Der Erblasser kann für den Fall, dass ein Erbe vor oder nach dem Eintritt des Erbfalls wegfällt, einen Ersatzerben bestimmen (§ 2096 BGB). Das ist auch in einem Erbvertrag möglich (Rudy in: MünchKommBGB, 7. Auflage 2017, § 2096 Rdn. 4). Der Begriff des „Wegfalls“ im Sinne des § 2096 BGB erfasst jedes Ereignis vor oder nach dem Erbfall, das dazu führt, dass der zunächst Bedachte die ihm zugedachte erbrechtliche Position nicht einnehmen konnte. Als Wegfallgrund kommt insbesondere der Tod des Bedachten vor dem Erbfall in Betracht (§ 1923 Abs. 1 BGB; Gierl in: Cell/Krüger/Lorenz/Reimann, BGB, Stand: 01.09.2019, § 2096 Rdn. 27). Die Eltern der Beteiligten haben ihre Kinder im Erbvertrag, bei dessen Abschluss naturgemäß nicht feststand, welcher Erbfall zuerst eintreten würde, ausdrücklich nicht nur zu Nacherben berufen, sondern auch zu Ersatzerben. Da sie den Ersatzerbfall nicht näher spezifiziert haben, ist davon auszugehen, dass die Ersatzerbeneinsetzung für alle potenziellen Wegfallgründe gelten sollte (§ 2097 BGB; siehe dazu Gierl in: Cell/Krüger/Lorenz/Reimann, BGB, Stand: 01.09.2019, § 2096 Rdn. 29), mithin auch für den – praktisch bedeutsamsten, weil im Hinblick auf eine der Erbvertragsparteien zwangsläufig eintretenden – Fall des Vorversterbens des als Vorerben eingesetzten Ehegatten.
(3)
Zum selben Ergebnis würde man bei Anwendung der auch im grundbuchrechtlichen Eintragungsverfahren zu beachtenden gesetzlichen Auslegungsregel des § 2102 Abs. 1 BGB gelangen (siehe dazu OLG Hamm, FamRZ 2014, 341; OLG Köln, FG Praxis 2000, 89; Demharter, GBO, 31. Auflage 2018, § 35 Rdn. 43).
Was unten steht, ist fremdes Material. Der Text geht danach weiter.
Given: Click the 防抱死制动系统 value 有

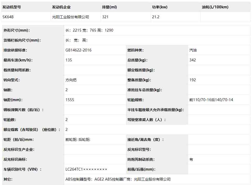Looking at the screenshot, I should (191, 159).
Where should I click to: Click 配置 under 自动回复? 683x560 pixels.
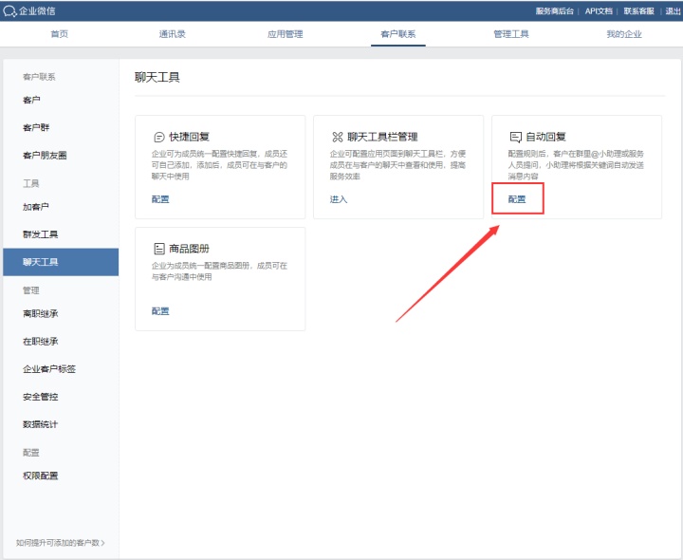[x=517, y=199]
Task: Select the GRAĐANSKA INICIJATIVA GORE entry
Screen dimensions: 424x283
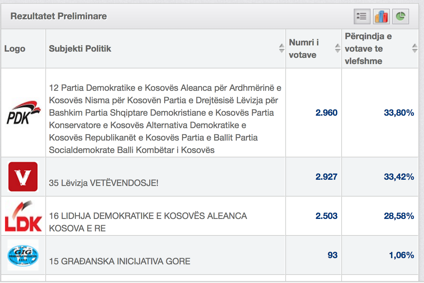Action: pyautogui.click(x=120, y=261)
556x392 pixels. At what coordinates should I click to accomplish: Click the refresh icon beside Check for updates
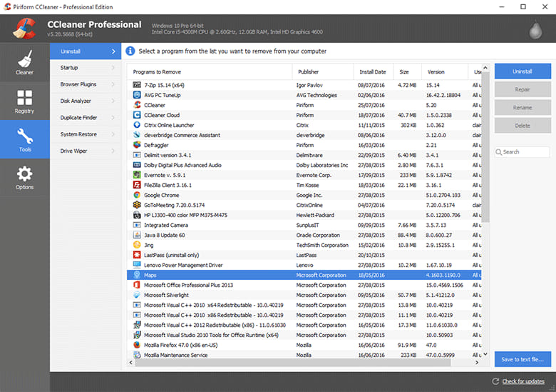click(495, 381)
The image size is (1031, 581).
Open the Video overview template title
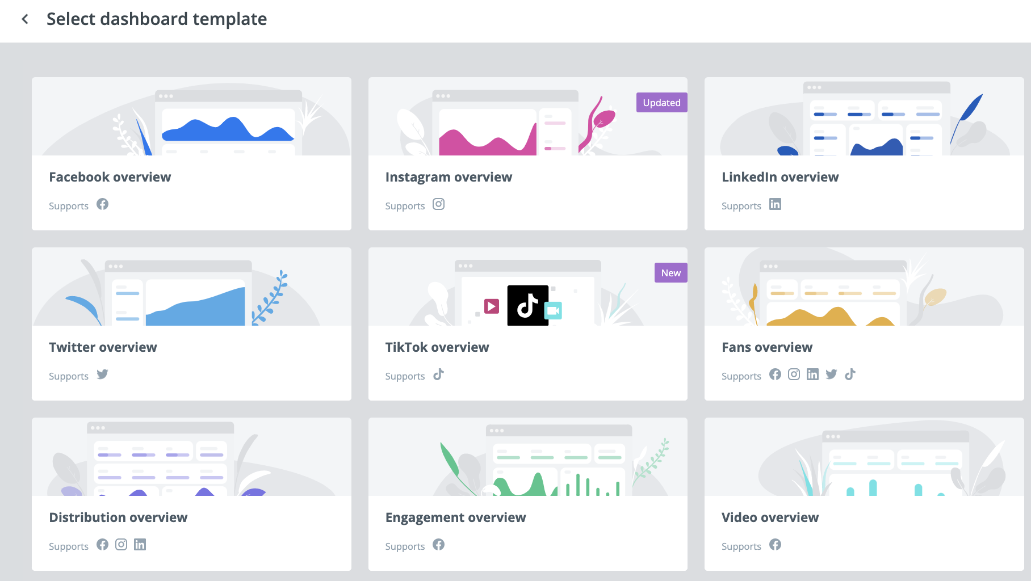click(x=770, y=517)
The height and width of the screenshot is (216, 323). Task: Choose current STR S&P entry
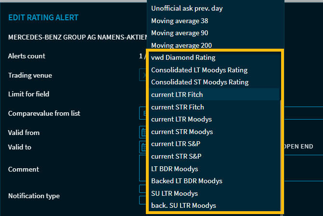176,156
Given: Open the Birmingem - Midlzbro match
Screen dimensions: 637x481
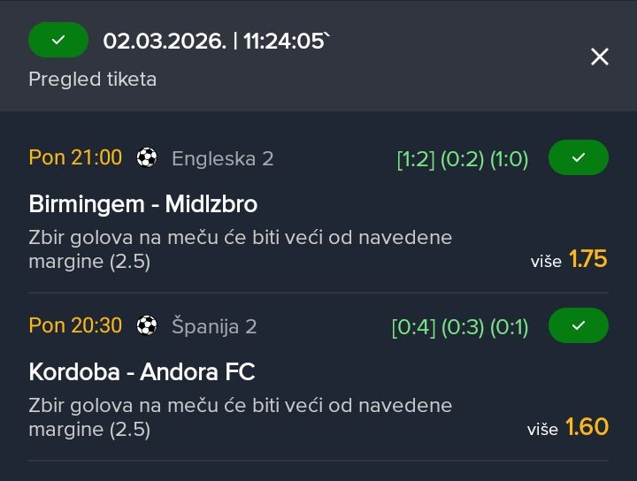Looking at the screenshot, I should click(x=143, y=204).
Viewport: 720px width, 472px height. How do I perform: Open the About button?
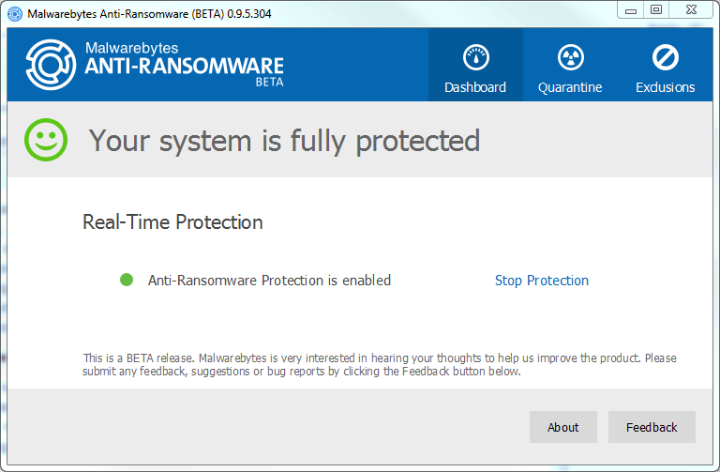pos(563,427)
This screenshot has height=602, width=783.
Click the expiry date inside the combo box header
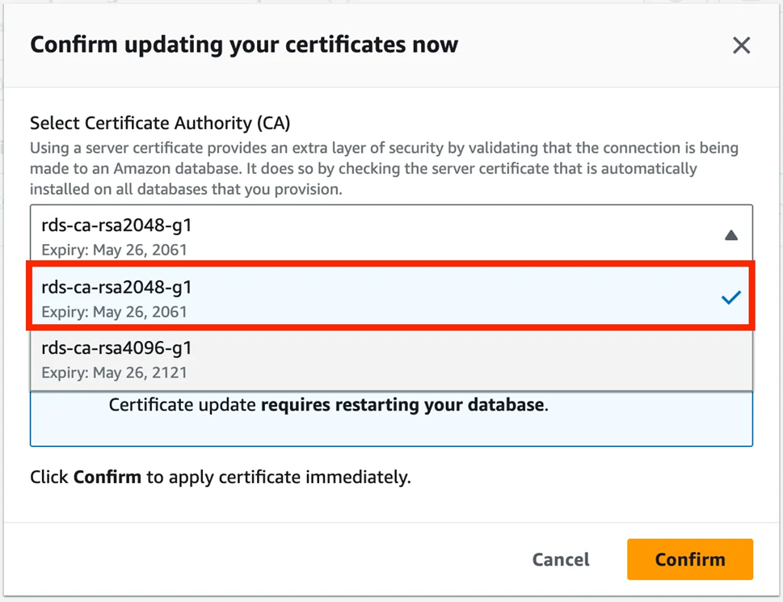(114, 250)
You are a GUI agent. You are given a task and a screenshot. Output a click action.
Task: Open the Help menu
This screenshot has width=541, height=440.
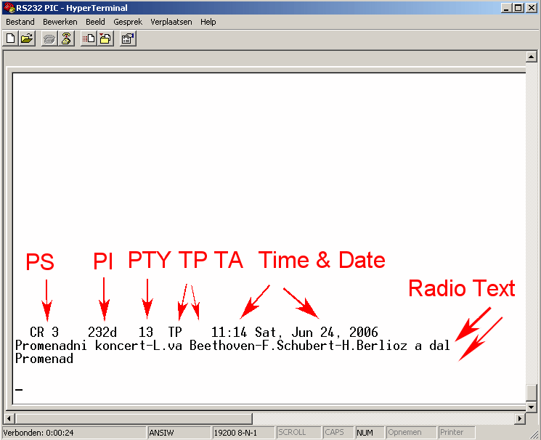pyautogui.click(x=208, y=22)
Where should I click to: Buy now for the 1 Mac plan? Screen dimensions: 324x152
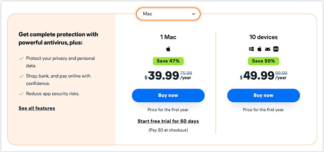point(168,95)
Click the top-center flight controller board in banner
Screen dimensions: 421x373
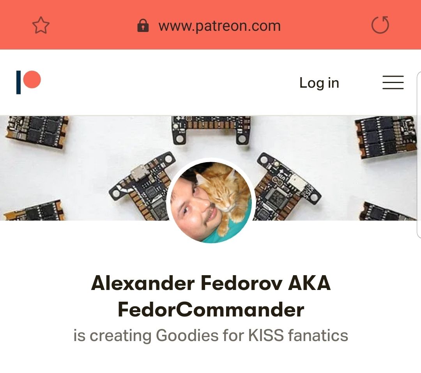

Danach ist im Zweifel anzunehmen, dass der Nacherbe für den Fall des Wegfalls des Vorerben zugleich als Ersatzerbe berufen ist. Eine solche Situation ist hier im Hinblick auf die im Erbvertrag enthaltene Erbfolgeregelung nach der zuletzt verstorbenen Mutter der Beteiligten gegeben. Die Auslegungsregel des § 2102 Abs. 1 BGB beruht auf der Annahme, dass es in den Fällen der Anordnung einer Vor- und Nacherbschaft nach der Lebenserfahrung dem Willen des Erblassers entspricht, den Nachlass letztlich in jedem Fall dem Nacherben zukommen zu lassen und dessen Rechtserwerb mit Rücksicht auf den Vorerben lediglich zeitlich hinauszuschieben. Dieser Gedanke kommt insbesondere auch bei einem gemeinschaftlichen Ehegattentestament oder einem Erbvertrag zum Tragen, in dem die Ehegatten sich gegenseitig zu Vorerben und die gemeinsamen Kinder zu Nacherben berufen haben, ohne die Erbfolge nach dem Letztversterbenden ausdrücklich zu regeln (OLG Hamm, FamRZ 2014, 341), und gerade dann, wenn – wie hier – der Tod des Vorerben als Nacherbfall bestimmt wurde, was nahelegt, dass die gewählte Konstruktion nur der Sicherung des Vorerben diente (vgl. Grunsky in: MünchKommBGB, 7. Auflage 2017, § 2102 Rdn. 3 und 4).
(4)
Nach alldem hätte das Grundbuchamt schon aus dem vorgelegten Erbvertrag und der zur Akte gereichten Niederschrift über seine Eröffnung (§ 35 Abs. 1 Satz 2 GBO) den Schluss ziehen können, dass die vormals den Eheleuten G. gehörenden Grundstücke aufgrund der Nacherbfolge nach dem erstverstorbenen Ehemann und der Schlusserbfolge nach der letztverstorbenen Ehefrau in das Gesamthandseigentum der aus den beiden Beteiligten bestehenden Erbengemeinschaft fielen (vgl. zu einer ähnlichen Konstellation OLG Hamm, FamRZ 2014, 341). Von der Vorlage eines Erbscheins nach der M. E. G. durfte es die begehrte Eintragung nicht abhängig machen.
2.
Eine Kostenentscheidung und eine Geschäftswertfestsetzung sind nicht veranlasst (§ 25 Abs. 1 GNotKG).